We don't use the word "stones" when discussing a person's weight in the USA. We limit ourselves to pounds and ounces, and I doubt if many children learn that fourteen pounds of weight is known in Britain as "one stone". When it comes to coinage, I learned as a child to deal with farthings, shillings, pence, florins, and half-crowns. [We did not use "crowns" and it always seemed somewhat redundant to have two shillings (a florin), as well as two shillings and six pence (a half-crown).] At a higher level, there was the, "guinea" mainly used at expensive stores, being one pound, one shilling. I used to think that the decimal system, in use in most other civilized countries, was simpler and superior, eliminating the need for many troublesome mathematical calculations. Since my childhood, the British have reformed their monetary system, and also adopted the decimal system for currency. Meantime, why are we still talking about inches, feet, yards, and miles in this country?
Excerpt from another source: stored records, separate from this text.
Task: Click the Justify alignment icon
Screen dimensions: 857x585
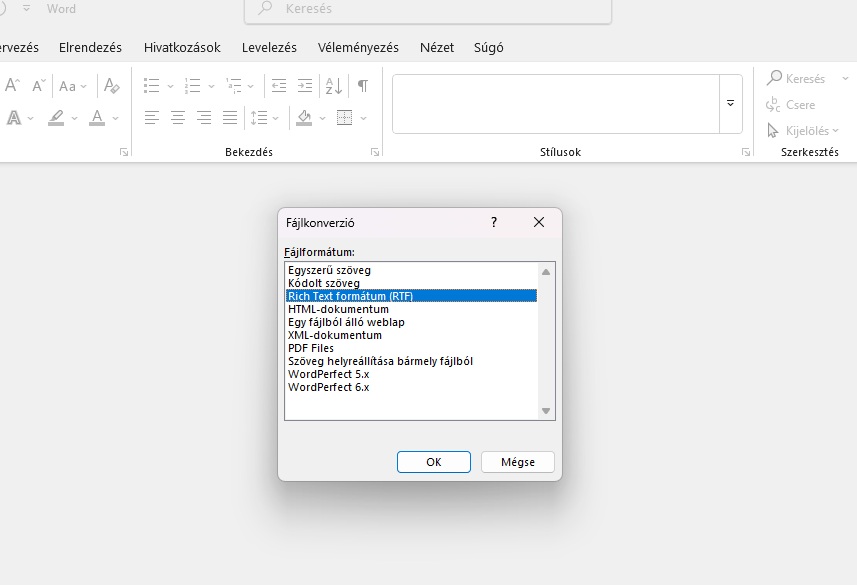Action: pyautogui.click(x=230, y=118)
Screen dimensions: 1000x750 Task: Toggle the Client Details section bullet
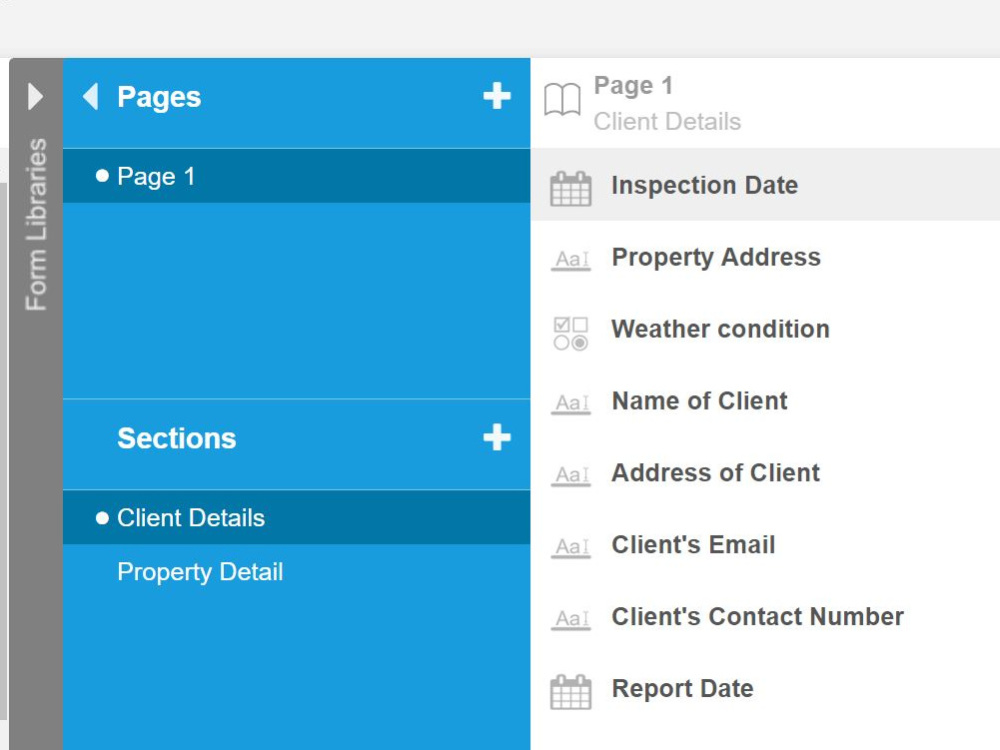coord(103,517)
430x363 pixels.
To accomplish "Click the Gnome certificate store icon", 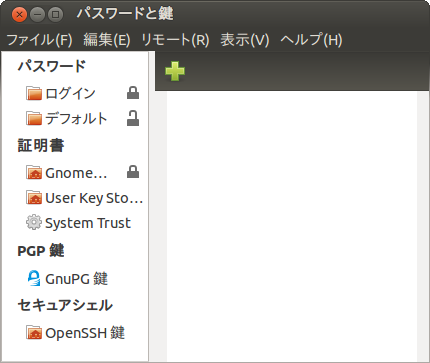I will [34, 173].
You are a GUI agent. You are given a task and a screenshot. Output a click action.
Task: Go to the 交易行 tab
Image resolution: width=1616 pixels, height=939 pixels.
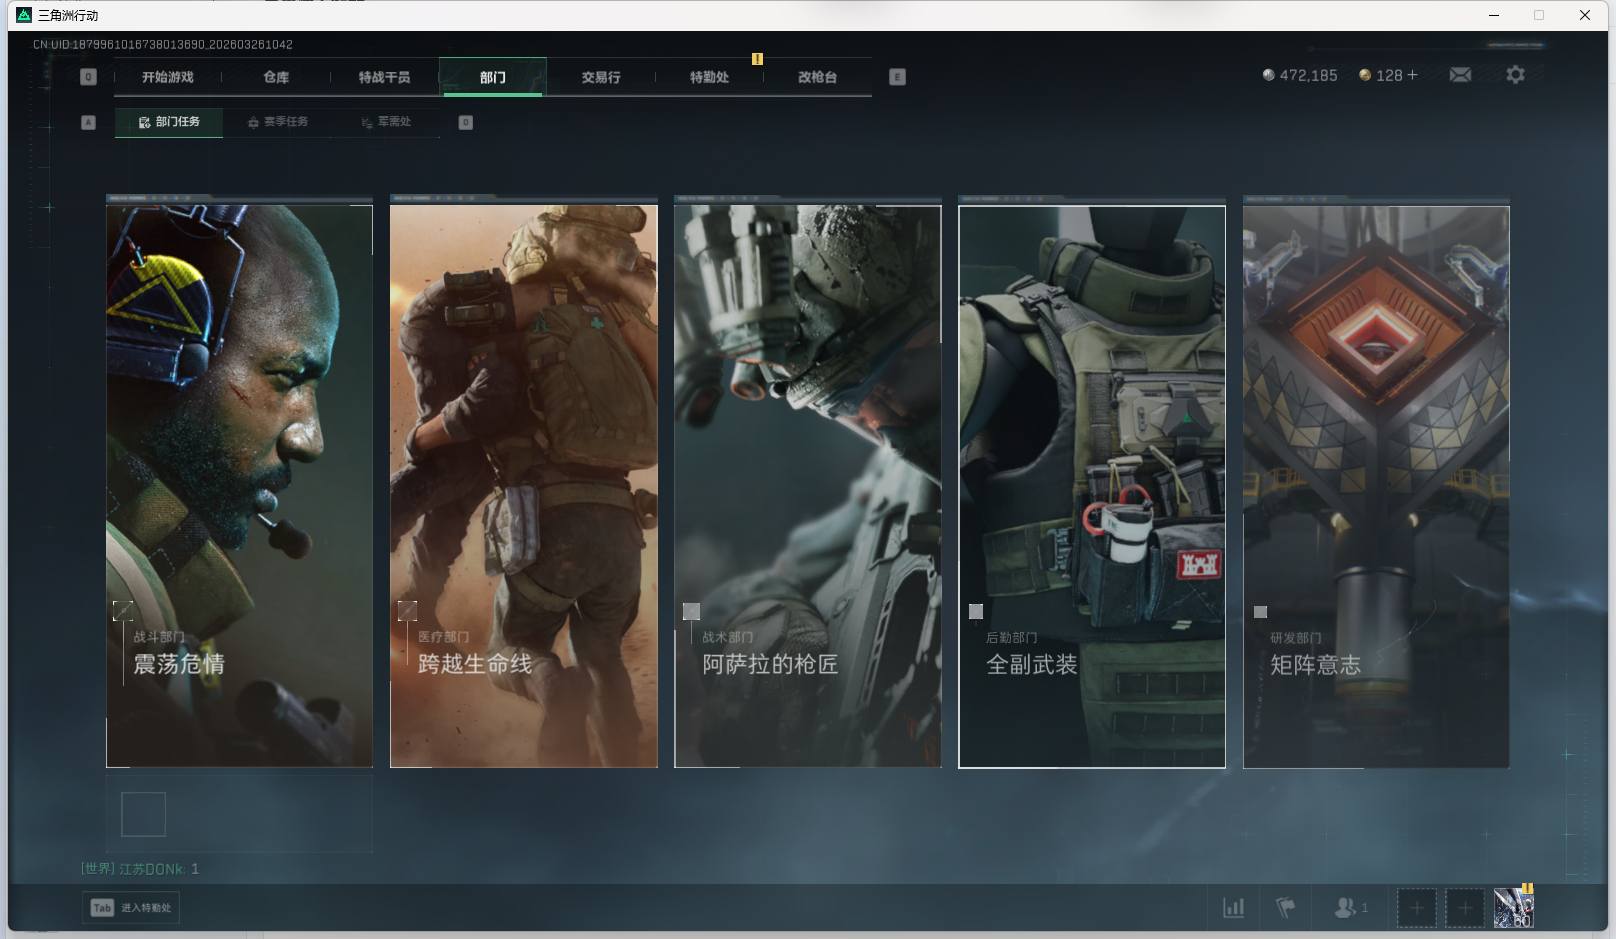601,77
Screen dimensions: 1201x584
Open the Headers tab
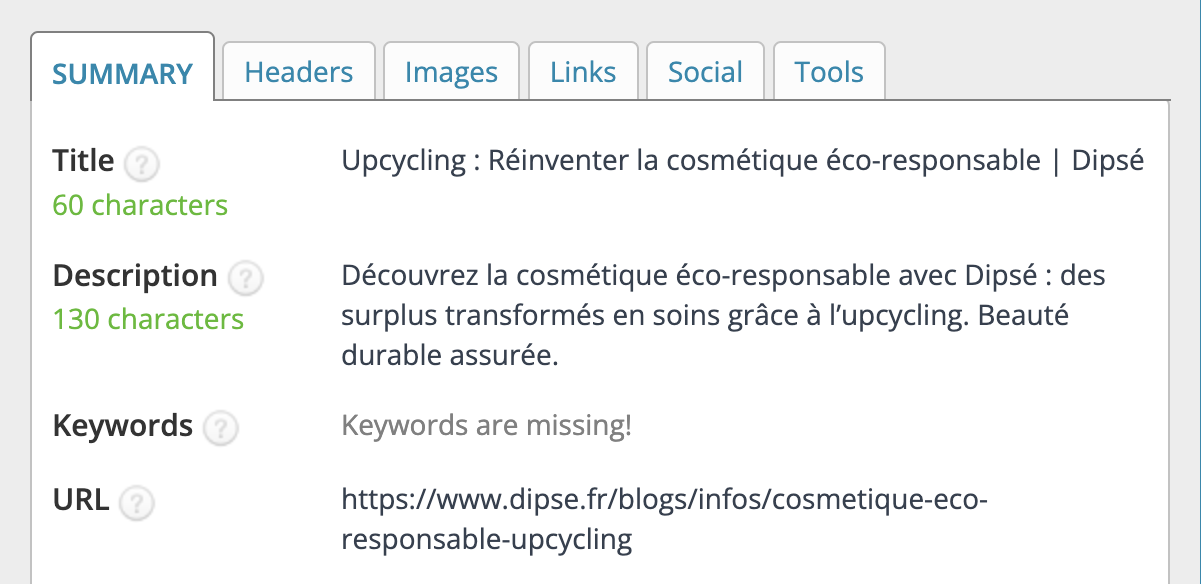[x=298, y=72]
The world uses centimeters, meters, and kilometers for distances, although it seems to have rejected decimeters. We still use quarts and pints for liquid, rather than liters. I can only suppose that our politicians are afraid to make changes to our measurements, as they would not always be very popular! We measure gasoline in gallons, but we don't use the same "gallon" as the British, who cling to the outdated term "imperial gallon", despite having long ago lost an empire.